Yesterday I linked to an article by Michael Barone, which examines America's "covert enemies"--i.e. those Americans who choose to focus on what's wrong with their country and its actions in history, rather than acknowledge any of the good in the nation most of the world's refugees would vote "the one to which I'd most like to emigrate." These same people don't really want to see the Islamofascist enemy win the war we are in, because they wouldn't want to live in the world he would create, but they would still like to see us lose, because really we deserve it. On some level we are the bad guys, and the conflict really is all our fault anyway, or thus the reasoning goes.

Power Line has an example of something similar, but on an international scale.
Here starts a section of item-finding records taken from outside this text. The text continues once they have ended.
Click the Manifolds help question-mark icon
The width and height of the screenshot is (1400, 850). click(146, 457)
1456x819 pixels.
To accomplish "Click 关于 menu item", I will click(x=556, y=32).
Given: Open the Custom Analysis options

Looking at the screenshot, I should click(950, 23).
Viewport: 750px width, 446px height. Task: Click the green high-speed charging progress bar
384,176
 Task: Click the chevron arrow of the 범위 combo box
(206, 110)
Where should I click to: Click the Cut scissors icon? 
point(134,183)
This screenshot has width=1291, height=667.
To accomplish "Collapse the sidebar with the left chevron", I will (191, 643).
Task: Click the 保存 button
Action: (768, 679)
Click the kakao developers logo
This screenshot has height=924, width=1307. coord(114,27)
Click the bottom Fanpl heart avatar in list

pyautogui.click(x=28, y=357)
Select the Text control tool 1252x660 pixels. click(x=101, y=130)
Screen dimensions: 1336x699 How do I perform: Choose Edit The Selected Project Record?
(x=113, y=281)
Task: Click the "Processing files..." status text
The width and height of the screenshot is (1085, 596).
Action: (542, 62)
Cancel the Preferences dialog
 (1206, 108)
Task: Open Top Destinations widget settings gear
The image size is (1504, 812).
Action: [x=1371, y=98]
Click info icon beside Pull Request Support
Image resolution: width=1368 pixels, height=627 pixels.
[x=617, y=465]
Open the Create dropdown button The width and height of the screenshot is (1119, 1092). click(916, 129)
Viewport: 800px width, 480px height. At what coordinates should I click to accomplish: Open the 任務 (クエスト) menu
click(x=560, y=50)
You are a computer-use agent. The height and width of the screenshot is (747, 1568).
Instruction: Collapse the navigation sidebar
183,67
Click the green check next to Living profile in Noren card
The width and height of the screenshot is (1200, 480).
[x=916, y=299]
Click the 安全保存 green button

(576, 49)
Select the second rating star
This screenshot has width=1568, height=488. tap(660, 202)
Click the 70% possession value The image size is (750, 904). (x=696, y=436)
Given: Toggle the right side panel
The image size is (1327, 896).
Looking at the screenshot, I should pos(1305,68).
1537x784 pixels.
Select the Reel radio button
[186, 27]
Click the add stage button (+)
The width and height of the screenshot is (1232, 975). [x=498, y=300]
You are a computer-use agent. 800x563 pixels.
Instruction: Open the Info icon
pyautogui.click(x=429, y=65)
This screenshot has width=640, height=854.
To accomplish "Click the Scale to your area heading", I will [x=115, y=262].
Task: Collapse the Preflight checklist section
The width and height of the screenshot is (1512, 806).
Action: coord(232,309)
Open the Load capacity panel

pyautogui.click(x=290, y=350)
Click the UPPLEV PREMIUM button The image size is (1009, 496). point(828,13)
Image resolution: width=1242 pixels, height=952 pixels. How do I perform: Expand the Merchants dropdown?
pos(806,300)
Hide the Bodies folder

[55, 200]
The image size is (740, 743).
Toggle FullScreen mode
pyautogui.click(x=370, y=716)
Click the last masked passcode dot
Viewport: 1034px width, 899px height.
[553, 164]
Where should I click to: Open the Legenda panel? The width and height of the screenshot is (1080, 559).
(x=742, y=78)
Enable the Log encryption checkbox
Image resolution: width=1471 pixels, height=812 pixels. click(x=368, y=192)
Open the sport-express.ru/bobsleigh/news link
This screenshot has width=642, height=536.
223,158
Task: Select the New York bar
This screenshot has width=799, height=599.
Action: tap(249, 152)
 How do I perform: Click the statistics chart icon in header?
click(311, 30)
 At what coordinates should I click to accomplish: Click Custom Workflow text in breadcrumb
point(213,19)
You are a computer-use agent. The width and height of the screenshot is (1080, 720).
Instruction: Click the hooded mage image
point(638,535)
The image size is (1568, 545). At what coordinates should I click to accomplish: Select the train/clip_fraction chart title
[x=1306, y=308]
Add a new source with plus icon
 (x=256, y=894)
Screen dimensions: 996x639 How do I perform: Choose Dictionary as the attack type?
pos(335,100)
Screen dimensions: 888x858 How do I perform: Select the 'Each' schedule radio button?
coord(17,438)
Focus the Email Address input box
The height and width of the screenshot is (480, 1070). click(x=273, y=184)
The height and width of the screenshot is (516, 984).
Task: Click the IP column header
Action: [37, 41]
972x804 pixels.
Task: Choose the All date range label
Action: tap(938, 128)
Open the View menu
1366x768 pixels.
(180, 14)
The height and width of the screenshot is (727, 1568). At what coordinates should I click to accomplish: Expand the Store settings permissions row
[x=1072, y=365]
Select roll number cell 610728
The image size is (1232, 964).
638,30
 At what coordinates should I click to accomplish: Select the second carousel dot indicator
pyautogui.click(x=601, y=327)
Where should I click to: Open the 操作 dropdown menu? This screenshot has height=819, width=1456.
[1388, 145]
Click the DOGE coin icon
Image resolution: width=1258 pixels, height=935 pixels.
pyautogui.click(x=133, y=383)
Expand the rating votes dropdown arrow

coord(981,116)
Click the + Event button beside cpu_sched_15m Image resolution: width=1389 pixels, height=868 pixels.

It seems that some people, supposedly on the side of truth, justice, and liberty, won't cross a line to confront, or even discuss, obvious corruption with programs like the U.N.'s Oil for Food fiasco, or the threat posed by the current regime in Iran, because it would mean giving aid and comfort to President Bush. The idea goes like this: "I didn't want to admit that there was massive corruption between Saddam Hussein and U.N. officials in the Oil for Food program, because that would have supported Bush's case for war." What brilliant reasoning. Did it ever occur to them that if they had reported it, the corruption might have been stopped and then the sanctions might actually have been effective, weakening the regime and its financial ability to create WMD, thus lessening the need for war?!! Can you imagine not reporting a child molester because doing so would help the police officer who gave you a speeding ticket? It's about the same mentality--helping the bad guy, so the good guy won't win. Why don't they just join the Taliban and get it over with?